━━━━━ EXTRACTED RECORDS ━━━━━

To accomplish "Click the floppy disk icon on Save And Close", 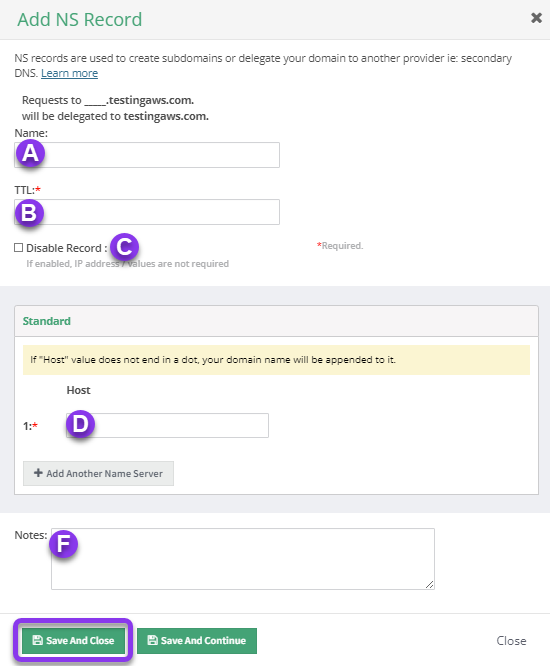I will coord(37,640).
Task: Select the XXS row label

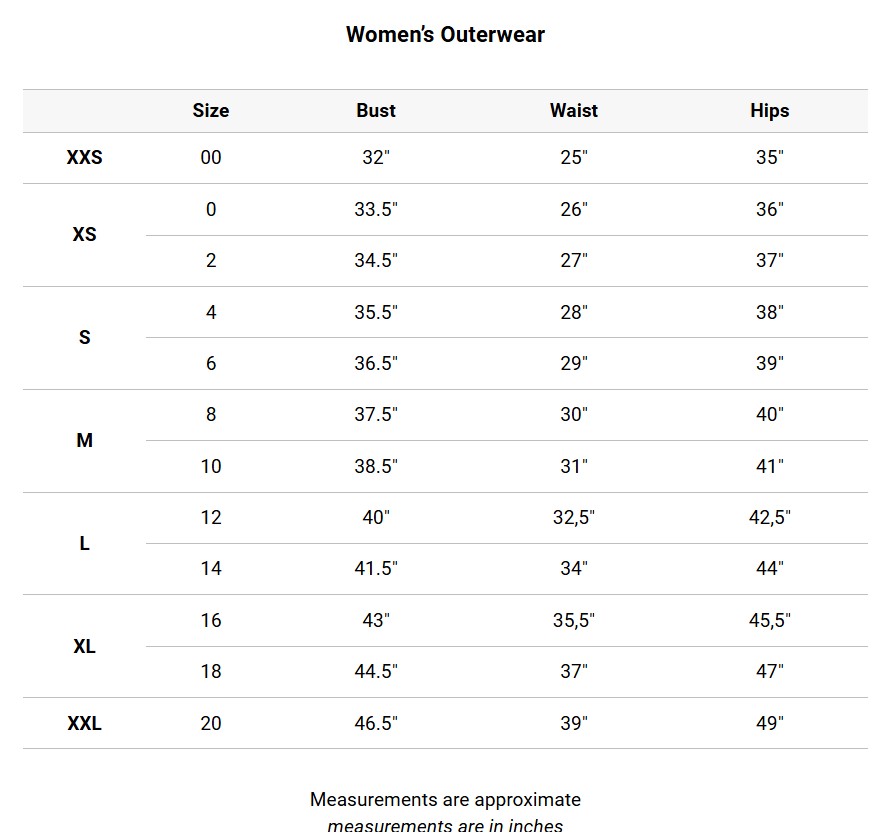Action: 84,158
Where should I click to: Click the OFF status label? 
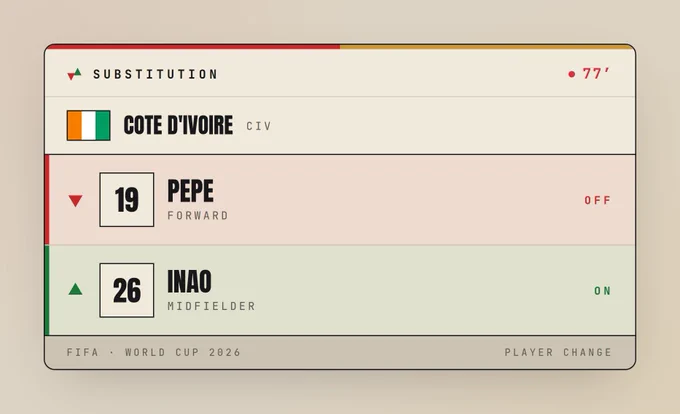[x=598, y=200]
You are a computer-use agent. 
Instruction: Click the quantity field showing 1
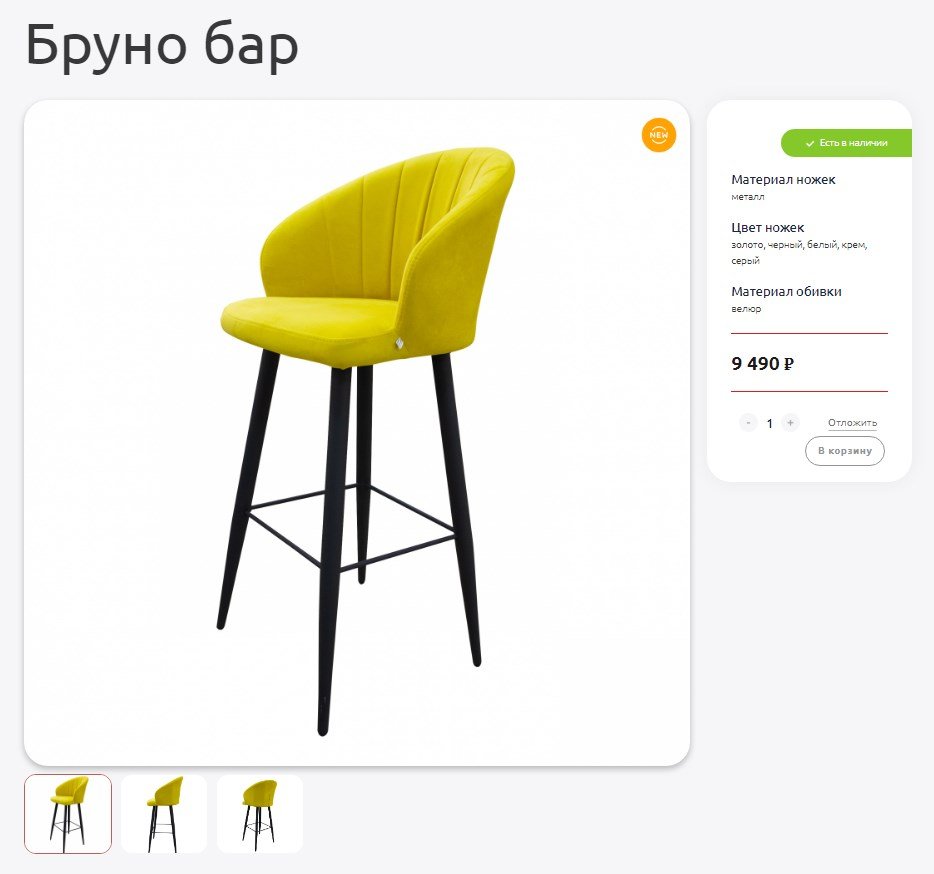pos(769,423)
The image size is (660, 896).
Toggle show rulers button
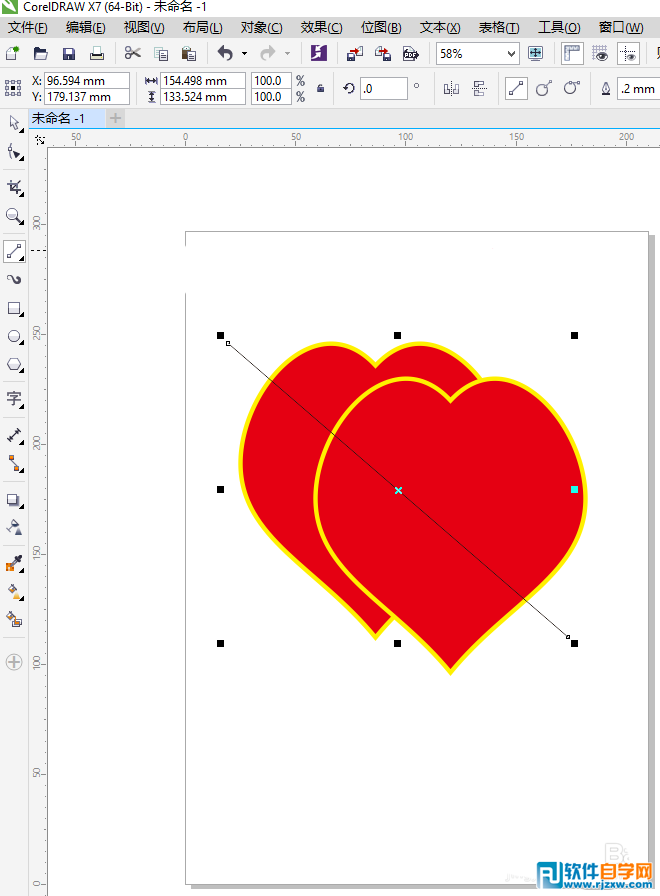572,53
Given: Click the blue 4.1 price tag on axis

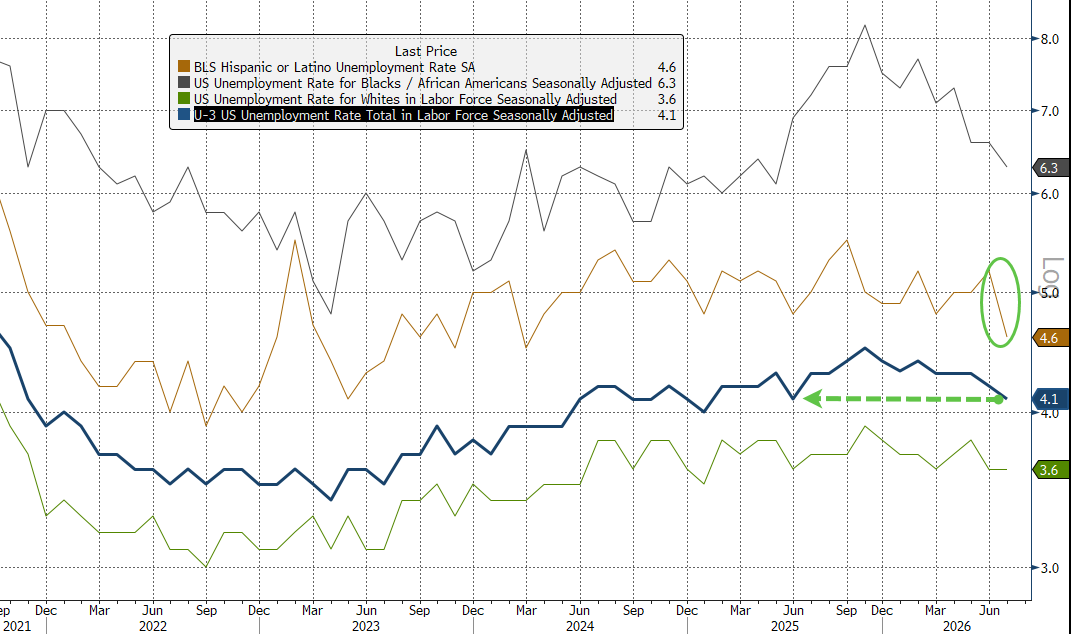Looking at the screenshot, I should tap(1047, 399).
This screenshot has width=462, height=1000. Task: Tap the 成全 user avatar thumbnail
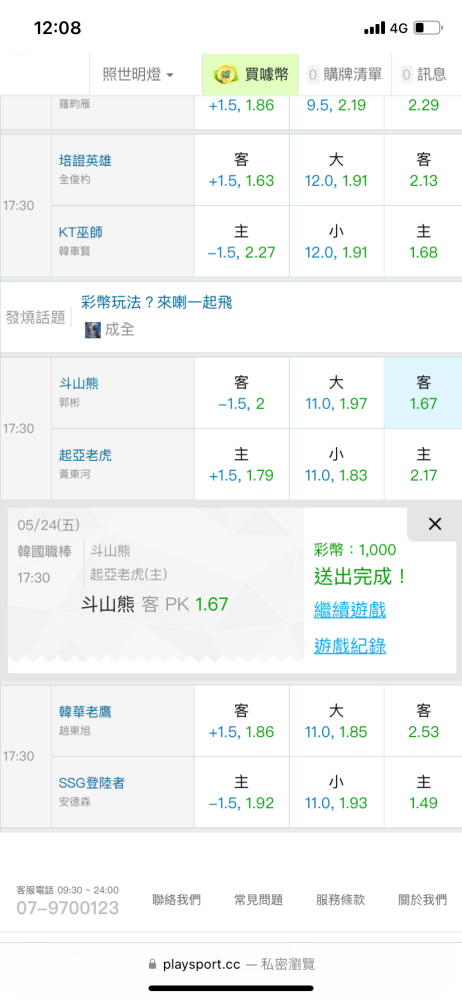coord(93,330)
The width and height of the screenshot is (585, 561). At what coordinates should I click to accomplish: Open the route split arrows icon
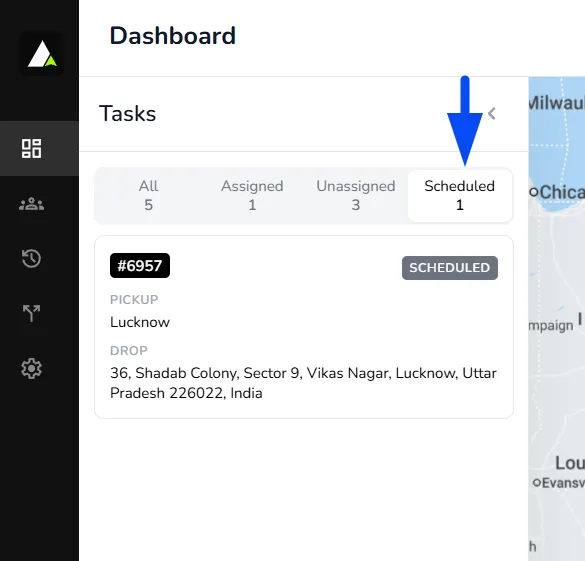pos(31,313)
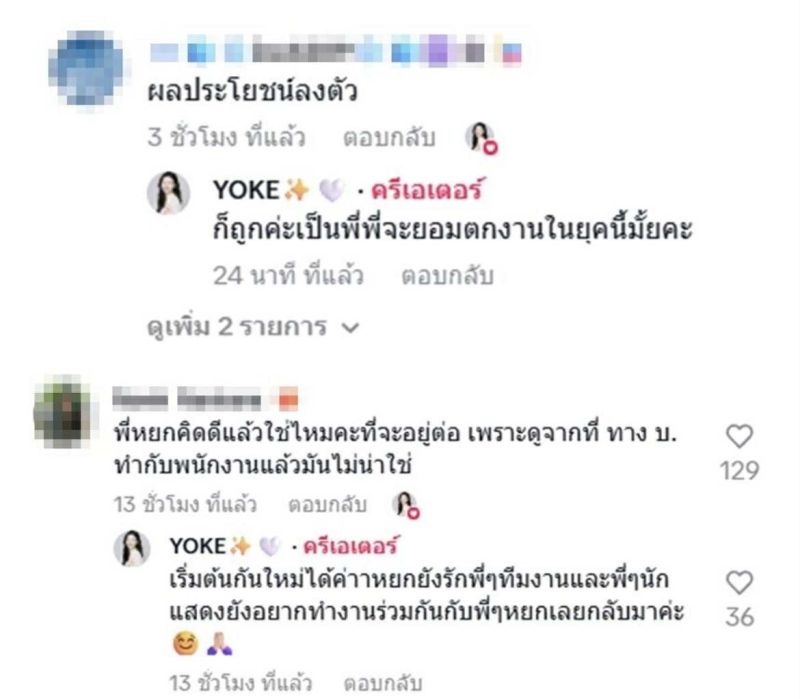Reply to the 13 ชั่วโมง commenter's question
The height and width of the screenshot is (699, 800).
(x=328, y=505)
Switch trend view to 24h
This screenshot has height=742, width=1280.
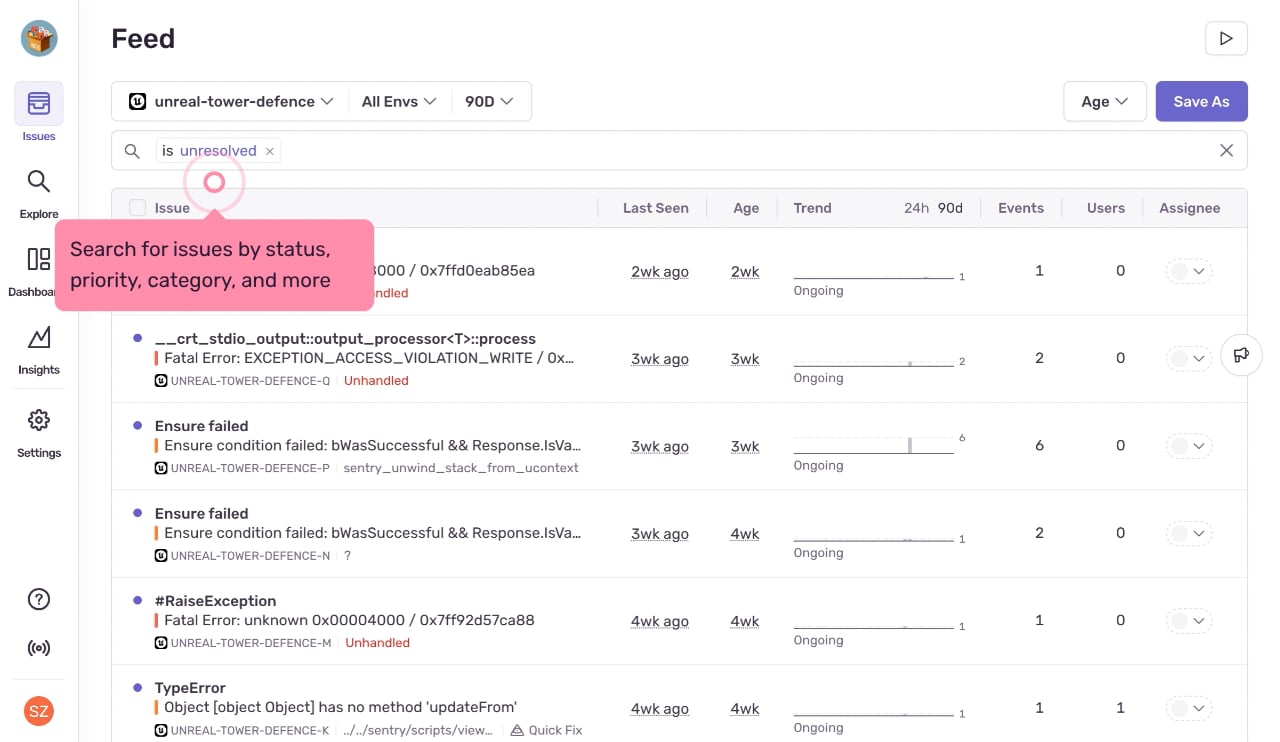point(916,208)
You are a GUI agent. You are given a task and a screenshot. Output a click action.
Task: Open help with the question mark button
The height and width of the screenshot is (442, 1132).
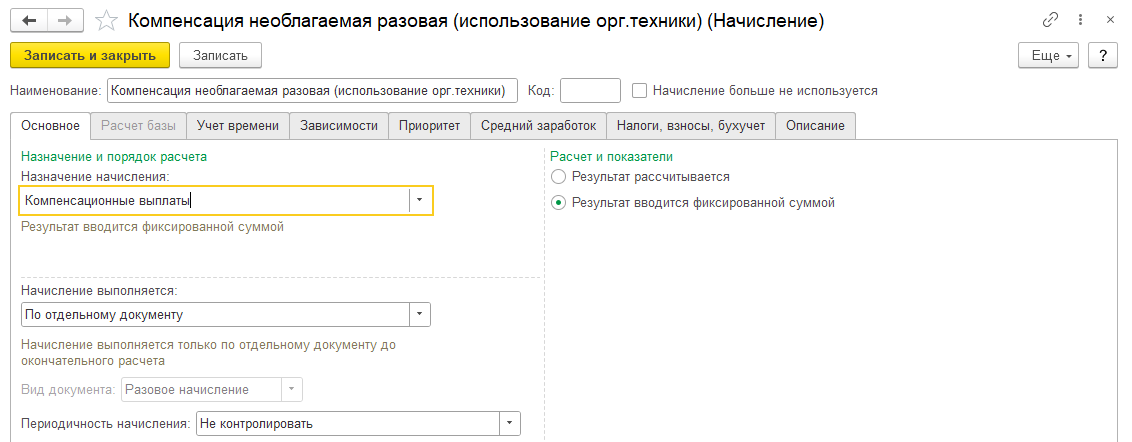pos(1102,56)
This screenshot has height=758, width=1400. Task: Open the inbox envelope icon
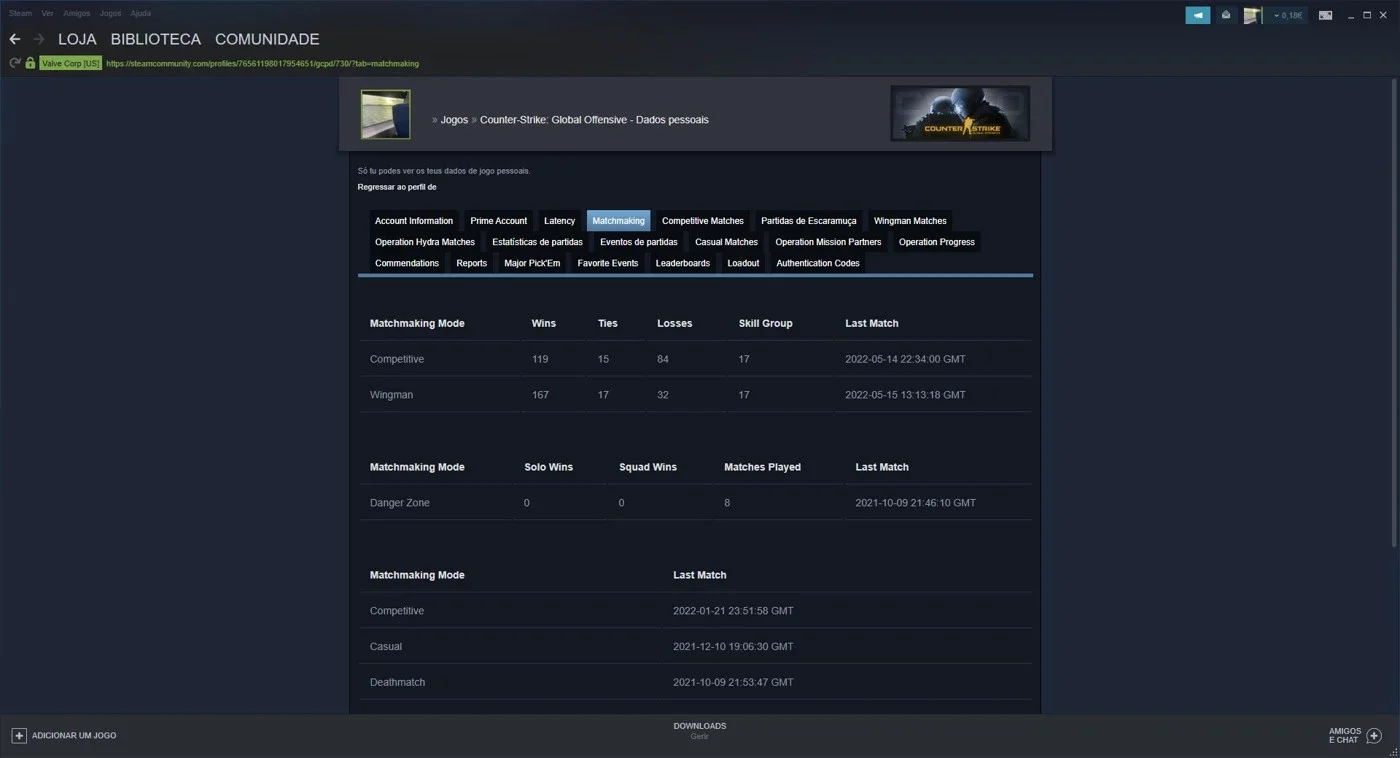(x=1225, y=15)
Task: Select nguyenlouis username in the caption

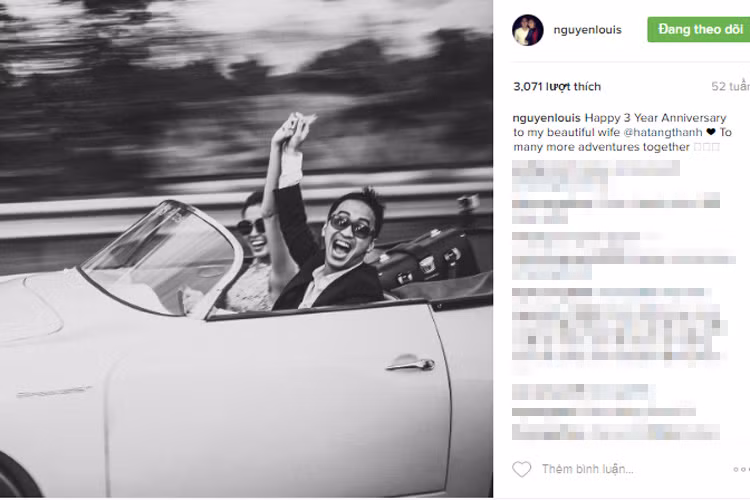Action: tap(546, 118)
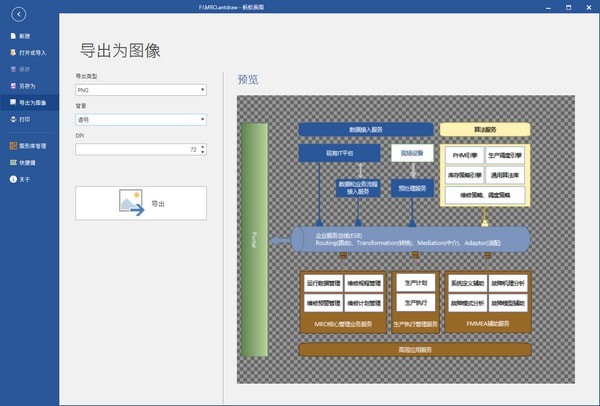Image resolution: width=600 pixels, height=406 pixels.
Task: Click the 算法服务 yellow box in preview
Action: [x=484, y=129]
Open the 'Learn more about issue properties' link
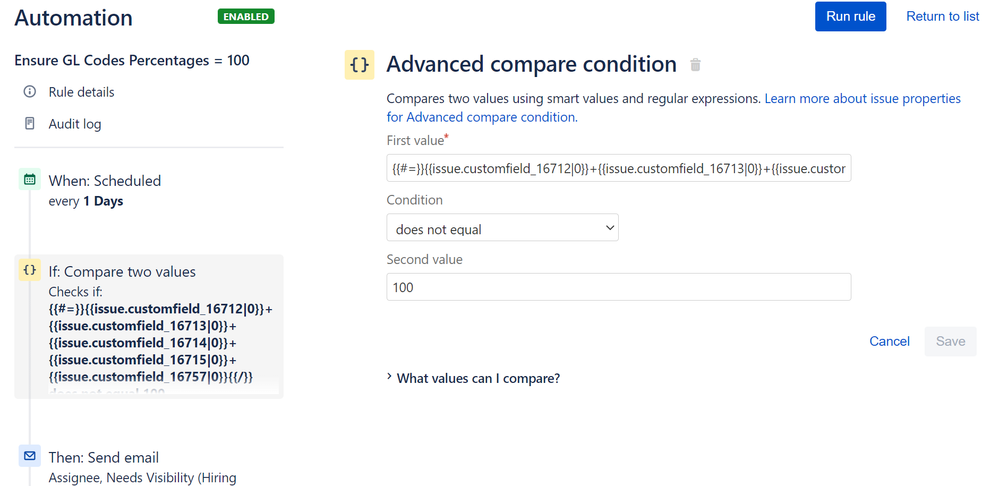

━━━━━

* _AIM OF THE EXERCISE_: Could you write out again, exactly, the lines from the line containing "You are a GUI" through the last line of the records above? Leave out the pictures.

* _OUTPUT BELOW_:
You are a GUI agent. You are given a task and a screenshot. Output a click action.
Task: Open help with the question mark button
The height and width of the screenshot is (442, 1132).
pos(1102,56)
This screenshot has height=758, width=1400. Task: Open the inbox envelope icon
(x=1225, y=15)
Task: Select nguyenlouis username in the caption

Action: tap(546, 118)
Image resolution: width=600 pixels, height=406 pixels.
Task: Click the 算法服务 yellow box in preview
Action: [x=484, y=129]
Open the 'Learn more about issue properties' link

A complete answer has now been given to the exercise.